En los grupos de Very Wool, la mayoría son mujeres de entre 40-50 años: “Un 20% o así de chicas más jóvenes, muchas, extranjeras”. Julia comenta que hay algunos casos que llegan por recomendación del terapeuta, para trabajar la concentración, la conexión social y “mantener la cabeza activa”. Al fin y al cabo, tiene bastante de sudoku eso de trabajar con los patrones y convertir en tridimensional el galimatías de líneas y números.
De ser algo a esconder –“Dile a tu madre que no te haga más jerseys”–, a ser algo que enseñar en el Insta. En los últimos años, las ventas de máquinas de coser han aumentado un 50%. “Parece que hubo una época en la que todos queríamos ser iguales; ahora, el objetivo es ser único”, opina Julia.

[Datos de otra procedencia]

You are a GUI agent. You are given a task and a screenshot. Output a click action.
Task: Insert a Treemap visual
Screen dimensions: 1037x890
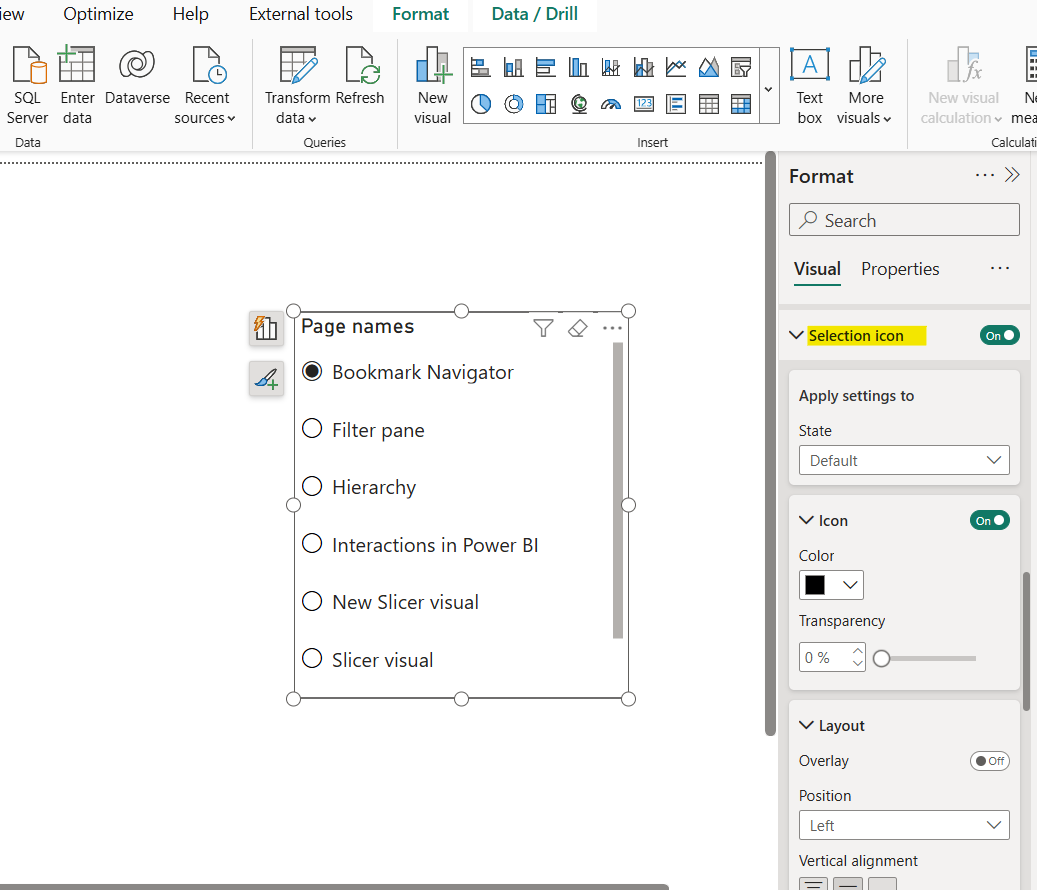546,103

“La moda de la costura y demás también va unida a que la gente intenta actuar de un modo más sostenible: recuperar y hacer tus propias prendas ha entrado también en esta dinámica”, comenta Floren. La actividad, además, se ha reconvertido en hobby y, desde hace unos años, “hay un auge de todas las labores. Coser no tiene por qué ser algo relacionado con las amas de casa, que era un poco lo que parecía hace no tanto tiempo –continúa–. Igual también hay un poco de nostalgia de haber visto a tu madre o tu abuela”.
“Valorar lo que desechas es muy complicado porque, en tu mente, ya ha perdido el valor. En el mundo actual, la moda se deprecia totalmente cuando pasa la temporada”, prosigue Julia. Que el mérito de una cosa no es lo que vale es algo difícil de asumir en el mundo de la compulsión. Pero además, “está el tema del espacio en las casas, nos vamos a hacer cada vez más japoneses”. Julia recuerda el concepto de armario cápsula, también moda anglosajona: un armario con unas diez prendas por temporada parece de dictadura Kondo, “pero, si lo piensas, al fin y al cabo terminas poniéndote siempre las mismas cosas. En cualquier caso, tiene que haber un término medio entre eso y armarios saturados, porque la moda también tiene una parte festiva, de capricho, que está ahí y no debería perder”.
Fiesta. En La Tramoya echan de menos que en Cádiz, con tantas ocasiones para subirse a unas tablas, no tenga en Bellas Artes un espacio para el vestuario escénico. “¿Y qué mejor escaparate para reivindicar y hacer un buen disfraz, o un buen traje de piconera, que los presentadores en la Final? –añade Verónica–. Son cosas que no entiendo”. Cuando la escena, y lo festivo, son los momentos más apetecibles para coger la aguja. Frente a una confección al uso, “es más bonita la confección de este demonio”, asegura María Jesús, a pesar de todo. Por pedir, la carta de las costureras incluye a los propios Reyes: “¿Qué mayor fantasía? Ahí todo vale, dejas la imaginación correr”. Con esos tres, más es más, de siempre.